◆ TEXT PASSAGE:

P.S. I'm not affiliated with any of these technologies.

Using
pandas.DataFrame(list(...))
will consume a lot of memory if the iterator/generator result is large
better to generate small chunks and concat at the end
def iterator2dataframes(iterator, chunk_size: int):
"""Turn an iterator into multiple small pandas.DataFrame
This is a balance between memory and efficiency
"""
records = []
frames = []
for i, record in enumerate(iterator):
records.append(record)
if i % chunk_size == chunk_size - 1:
frames.append(pd.DataFrame(records))
records = []
if records:
frames.append(pd.DataFrame(records))
return pd.concat(frames)

◆ ACTIVITIES:
**1)** List each distinct function or method called inside `iterator2dataframes` in the iterator-to-DataFrame text, naming each one once.
**2)** Quote the iterator-to-DataFrame text starting with "P.S. I'm not" and going on through "records.append(record)".
**3)** Answer these questions from the iterator-to-DataFrame text:
(a) What does the text say using `pandas.DataFrame(list(...))` will do if the iterator/generator result is large?
(b) According to the docstring, what two things does the function balance?
(c) What expression does the function return?

◆ EXTRACTED RECORDS:
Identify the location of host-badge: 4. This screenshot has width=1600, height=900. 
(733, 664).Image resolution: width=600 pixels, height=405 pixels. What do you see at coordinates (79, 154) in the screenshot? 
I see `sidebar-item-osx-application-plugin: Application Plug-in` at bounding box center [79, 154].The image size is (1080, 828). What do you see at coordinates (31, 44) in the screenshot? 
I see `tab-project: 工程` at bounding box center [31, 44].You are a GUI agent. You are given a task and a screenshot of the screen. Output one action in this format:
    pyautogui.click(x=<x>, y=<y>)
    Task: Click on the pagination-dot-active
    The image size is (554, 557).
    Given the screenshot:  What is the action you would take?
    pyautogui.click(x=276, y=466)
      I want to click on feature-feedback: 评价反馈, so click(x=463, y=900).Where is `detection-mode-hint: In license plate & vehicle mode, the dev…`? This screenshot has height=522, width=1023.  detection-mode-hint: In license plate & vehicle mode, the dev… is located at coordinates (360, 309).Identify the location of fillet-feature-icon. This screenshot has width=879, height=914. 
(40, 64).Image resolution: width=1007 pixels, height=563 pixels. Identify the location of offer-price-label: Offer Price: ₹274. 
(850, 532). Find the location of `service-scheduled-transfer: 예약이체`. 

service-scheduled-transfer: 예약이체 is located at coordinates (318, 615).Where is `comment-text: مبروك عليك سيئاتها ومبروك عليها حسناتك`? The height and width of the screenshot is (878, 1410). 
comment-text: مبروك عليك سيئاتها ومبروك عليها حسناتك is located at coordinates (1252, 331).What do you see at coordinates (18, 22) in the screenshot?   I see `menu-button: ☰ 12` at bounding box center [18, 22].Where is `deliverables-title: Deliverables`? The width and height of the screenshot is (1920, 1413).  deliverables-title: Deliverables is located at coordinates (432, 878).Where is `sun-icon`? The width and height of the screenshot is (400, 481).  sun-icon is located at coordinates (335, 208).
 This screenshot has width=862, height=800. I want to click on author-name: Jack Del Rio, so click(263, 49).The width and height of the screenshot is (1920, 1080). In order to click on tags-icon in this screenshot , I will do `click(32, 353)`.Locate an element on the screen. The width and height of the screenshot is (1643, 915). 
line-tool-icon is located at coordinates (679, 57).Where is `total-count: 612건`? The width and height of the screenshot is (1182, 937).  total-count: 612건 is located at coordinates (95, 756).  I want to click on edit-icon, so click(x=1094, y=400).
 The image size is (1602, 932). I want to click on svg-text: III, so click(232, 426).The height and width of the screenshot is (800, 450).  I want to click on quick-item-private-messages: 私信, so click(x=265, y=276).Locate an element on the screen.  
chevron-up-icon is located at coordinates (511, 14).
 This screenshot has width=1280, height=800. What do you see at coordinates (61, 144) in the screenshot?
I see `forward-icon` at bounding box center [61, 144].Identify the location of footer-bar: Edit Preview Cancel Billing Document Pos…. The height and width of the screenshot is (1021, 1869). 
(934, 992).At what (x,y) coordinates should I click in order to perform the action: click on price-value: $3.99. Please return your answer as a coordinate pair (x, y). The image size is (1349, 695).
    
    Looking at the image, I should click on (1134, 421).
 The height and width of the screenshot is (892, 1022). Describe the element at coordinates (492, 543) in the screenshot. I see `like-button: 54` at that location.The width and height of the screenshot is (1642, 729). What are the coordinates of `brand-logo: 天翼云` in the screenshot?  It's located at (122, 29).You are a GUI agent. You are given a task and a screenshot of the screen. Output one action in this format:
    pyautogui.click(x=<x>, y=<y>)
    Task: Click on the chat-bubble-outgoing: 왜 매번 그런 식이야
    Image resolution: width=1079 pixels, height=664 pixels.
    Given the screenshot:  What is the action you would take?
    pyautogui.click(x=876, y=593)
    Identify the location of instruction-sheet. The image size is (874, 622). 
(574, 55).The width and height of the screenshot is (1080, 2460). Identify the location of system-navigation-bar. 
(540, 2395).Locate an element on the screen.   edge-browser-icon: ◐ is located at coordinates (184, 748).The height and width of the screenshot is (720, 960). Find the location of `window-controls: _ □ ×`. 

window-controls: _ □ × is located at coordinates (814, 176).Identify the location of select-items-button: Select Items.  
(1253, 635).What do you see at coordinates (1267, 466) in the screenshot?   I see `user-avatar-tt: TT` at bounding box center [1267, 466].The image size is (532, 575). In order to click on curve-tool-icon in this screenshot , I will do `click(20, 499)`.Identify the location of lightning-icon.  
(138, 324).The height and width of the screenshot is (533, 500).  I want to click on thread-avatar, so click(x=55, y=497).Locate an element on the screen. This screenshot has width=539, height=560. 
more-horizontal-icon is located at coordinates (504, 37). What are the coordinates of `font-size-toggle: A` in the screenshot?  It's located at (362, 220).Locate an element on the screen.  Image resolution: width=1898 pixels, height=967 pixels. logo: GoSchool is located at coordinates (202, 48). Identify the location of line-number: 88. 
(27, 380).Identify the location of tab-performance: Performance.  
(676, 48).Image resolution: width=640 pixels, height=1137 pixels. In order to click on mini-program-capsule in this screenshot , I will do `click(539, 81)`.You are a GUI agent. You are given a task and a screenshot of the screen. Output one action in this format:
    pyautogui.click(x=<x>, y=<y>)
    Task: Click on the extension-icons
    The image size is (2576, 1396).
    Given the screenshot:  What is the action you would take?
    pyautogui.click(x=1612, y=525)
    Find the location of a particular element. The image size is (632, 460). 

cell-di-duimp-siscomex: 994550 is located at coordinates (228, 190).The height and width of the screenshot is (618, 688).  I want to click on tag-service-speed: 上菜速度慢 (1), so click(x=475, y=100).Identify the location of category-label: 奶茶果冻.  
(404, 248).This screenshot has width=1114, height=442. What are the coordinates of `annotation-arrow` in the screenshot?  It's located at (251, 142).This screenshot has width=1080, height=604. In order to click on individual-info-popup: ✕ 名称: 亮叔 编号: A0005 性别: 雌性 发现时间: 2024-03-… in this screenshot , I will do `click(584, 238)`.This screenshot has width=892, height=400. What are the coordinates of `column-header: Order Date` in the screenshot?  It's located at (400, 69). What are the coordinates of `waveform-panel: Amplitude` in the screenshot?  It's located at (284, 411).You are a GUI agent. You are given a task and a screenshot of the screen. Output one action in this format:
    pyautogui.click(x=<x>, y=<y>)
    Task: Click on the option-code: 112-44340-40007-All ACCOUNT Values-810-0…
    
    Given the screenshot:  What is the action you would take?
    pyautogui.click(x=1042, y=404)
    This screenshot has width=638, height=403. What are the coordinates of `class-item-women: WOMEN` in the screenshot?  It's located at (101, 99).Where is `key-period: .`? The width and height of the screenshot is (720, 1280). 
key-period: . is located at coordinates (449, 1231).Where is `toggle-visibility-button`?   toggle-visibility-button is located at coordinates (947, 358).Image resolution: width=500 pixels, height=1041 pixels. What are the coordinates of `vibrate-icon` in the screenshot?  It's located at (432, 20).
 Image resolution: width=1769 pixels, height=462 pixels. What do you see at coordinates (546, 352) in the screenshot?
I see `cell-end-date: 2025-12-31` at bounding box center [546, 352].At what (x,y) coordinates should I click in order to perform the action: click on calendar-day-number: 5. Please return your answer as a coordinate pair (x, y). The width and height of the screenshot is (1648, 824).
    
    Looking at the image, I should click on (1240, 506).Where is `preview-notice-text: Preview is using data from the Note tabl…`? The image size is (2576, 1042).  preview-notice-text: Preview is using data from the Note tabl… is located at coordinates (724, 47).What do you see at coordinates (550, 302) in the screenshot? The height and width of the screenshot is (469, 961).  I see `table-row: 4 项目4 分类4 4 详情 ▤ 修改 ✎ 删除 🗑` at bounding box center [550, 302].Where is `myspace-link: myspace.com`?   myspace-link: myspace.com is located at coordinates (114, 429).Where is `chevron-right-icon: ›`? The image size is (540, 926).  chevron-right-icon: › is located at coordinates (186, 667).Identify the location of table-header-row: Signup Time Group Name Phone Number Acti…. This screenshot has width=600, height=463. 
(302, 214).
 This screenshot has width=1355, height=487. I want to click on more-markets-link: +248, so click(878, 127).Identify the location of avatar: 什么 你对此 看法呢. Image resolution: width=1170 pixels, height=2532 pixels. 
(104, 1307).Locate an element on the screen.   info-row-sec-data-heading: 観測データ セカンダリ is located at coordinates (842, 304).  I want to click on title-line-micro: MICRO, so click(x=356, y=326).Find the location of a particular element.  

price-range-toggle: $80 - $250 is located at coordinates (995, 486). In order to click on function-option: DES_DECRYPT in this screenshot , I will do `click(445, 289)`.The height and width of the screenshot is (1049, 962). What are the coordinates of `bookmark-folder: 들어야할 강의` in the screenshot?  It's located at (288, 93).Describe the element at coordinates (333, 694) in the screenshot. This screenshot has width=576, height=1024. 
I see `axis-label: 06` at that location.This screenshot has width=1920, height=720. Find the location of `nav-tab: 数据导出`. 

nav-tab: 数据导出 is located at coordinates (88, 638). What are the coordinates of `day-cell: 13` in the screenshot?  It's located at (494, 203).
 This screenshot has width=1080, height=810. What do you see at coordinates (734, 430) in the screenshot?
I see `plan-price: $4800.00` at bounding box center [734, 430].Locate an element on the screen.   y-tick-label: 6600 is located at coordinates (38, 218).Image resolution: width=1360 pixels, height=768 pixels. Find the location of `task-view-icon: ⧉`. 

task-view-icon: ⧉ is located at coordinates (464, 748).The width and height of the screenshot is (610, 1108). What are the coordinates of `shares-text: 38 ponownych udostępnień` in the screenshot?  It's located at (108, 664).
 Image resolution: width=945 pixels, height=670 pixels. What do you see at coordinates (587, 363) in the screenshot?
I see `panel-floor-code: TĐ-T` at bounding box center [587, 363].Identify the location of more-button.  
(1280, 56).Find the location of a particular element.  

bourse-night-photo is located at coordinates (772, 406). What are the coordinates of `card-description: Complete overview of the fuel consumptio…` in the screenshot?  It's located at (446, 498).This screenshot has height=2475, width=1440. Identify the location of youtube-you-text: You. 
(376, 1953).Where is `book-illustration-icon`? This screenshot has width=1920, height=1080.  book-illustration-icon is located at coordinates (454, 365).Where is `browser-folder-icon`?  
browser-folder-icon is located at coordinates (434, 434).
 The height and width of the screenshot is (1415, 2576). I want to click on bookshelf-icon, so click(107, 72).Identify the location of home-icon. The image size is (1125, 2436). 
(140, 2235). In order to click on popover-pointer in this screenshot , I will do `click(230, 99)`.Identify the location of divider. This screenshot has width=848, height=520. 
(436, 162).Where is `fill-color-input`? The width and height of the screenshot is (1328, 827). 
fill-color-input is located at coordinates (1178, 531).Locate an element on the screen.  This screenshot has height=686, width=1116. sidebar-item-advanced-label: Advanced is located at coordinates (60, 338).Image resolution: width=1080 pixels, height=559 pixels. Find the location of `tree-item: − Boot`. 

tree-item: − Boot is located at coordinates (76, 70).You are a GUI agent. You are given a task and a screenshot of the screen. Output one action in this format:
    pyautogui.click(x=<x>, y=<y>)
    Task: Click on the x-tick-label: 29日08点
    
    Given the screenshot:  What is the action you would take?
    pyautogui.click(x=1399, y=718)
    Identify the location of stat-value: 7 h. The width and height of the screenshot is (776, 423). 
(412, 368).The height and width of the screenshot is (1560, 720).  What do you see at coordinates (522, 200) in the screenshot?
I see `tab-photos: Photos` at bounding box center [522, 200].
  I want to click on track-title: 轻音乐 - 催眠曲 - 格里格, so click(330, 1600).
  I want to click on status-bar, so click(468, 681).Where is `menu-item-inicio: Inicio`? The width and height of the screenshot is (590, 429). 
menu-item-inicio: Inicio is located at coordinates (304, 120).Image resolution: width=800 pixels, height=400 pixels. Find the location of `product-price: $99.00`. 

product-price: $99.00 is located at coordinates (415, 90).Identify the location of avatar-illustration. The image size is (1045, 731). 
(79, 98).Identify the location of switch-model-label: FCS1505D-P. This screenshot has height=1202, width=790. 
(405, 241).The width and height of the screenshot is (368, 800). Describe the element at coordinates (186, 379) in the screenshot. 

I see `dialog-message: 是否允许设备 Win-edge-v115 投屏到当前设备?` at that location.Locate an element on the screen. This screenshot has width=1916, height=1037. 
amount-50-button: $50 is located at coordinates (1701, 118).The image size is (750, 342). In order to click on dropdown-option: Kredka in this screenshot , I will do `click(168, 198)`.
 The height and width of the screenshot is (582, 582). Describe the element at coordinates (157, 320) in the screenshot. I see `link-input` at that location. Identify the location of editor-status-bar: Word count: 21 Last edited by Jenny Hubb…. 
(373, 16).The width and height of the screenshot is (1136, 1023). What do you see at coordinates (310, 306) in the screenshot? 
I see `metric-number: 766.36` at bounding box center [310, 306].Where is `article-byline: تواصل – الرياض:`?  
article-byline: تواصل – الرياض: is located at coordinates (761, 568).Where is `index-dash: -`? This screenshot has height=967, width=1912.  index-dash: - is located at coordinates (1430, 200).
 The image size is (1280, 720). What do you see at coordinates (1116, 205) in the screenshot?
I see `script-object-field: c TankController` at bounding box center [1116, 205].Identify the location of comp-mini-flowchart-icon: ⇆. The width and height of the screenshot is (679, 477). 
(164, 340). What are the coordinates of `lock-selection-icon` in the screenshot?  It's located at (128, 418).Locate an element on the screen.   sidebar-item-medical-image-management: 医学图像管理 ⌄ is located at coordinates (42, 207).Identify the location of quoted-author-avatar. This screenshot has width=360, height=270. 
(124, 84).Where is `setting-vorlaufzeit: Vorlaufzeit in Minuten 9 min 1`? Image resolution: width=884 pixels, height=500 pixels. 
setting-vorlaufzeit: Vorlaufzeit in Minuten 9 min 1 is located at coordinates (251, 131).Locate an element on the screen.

◆ EXPECTED RESULTS:
**1)**
- enumerate
- append
- pd.DataFrame
- pd.concat

**2)**
P.S. I'm not affiliated with any of these technologies.

Using
pandas.DataFrame(list(...))
will consume a lot of memory if the iterator/generator result is large
better to generate small chunks and concat at the end
def iterator2dataframes(iterator, chunk_size: int):
"""Turn an iterator into multiple small pandas.DataFrame
This is a balance between memory and efficiency
"""
records = []
frames = []
for i, record in enumerate(iterator):
records.append(record)

**3)**
(a) It will consume a lot of memory.
(b) Memory and efficiency.
(c) `pd.concat(frames)`